Stored entries
______

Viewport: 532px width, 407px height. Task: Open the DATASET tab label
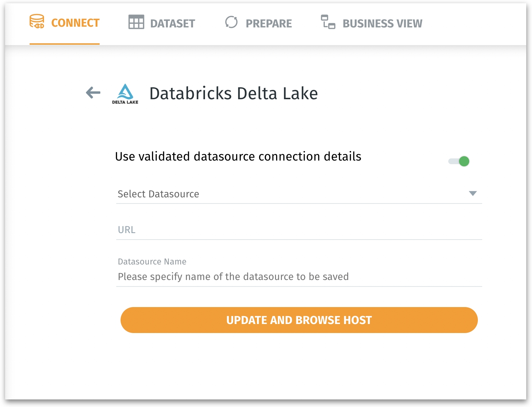(x=173, y=24)
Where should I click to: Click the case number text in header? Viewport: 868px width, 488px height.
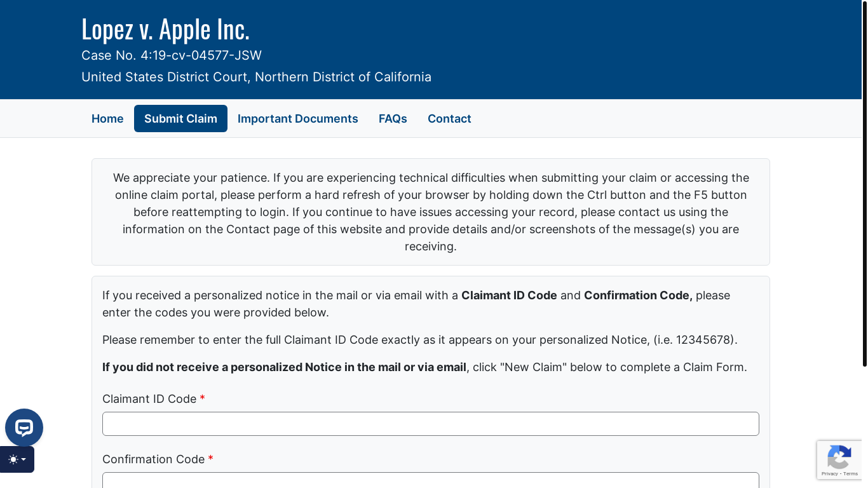coord(172,55)
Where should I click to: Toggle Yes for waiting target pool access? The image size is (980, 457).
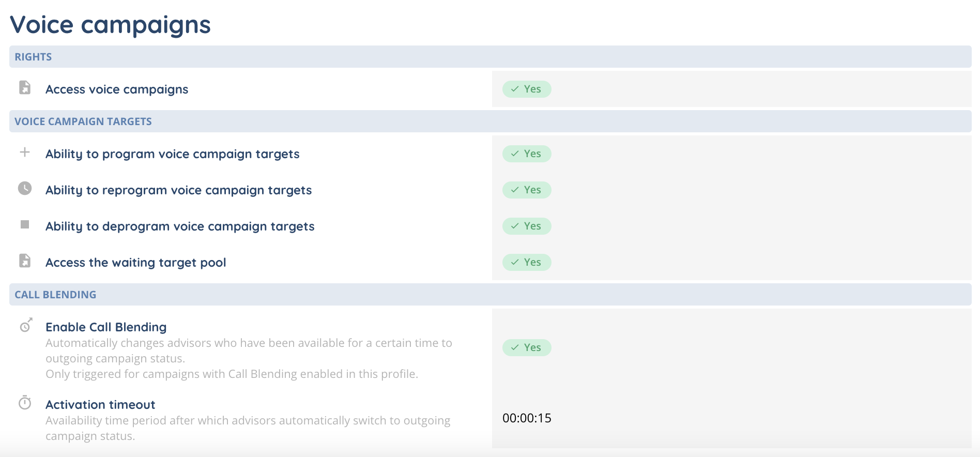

______

REQUIREMENT: Please keep the pictures out and reproduce the records above exactly.

WRITTEN RESPONSE:
Viewport: 532px width, 407px height. Task: Open the DATASET tab label
(x=173, y=24)
Where should I click to: Click the case number text in header? Viewport: 868px width, 488px height.
coord(172,55)
Where should I click to: Toggle Yes for waiting target pool access? The image size is (980, 457).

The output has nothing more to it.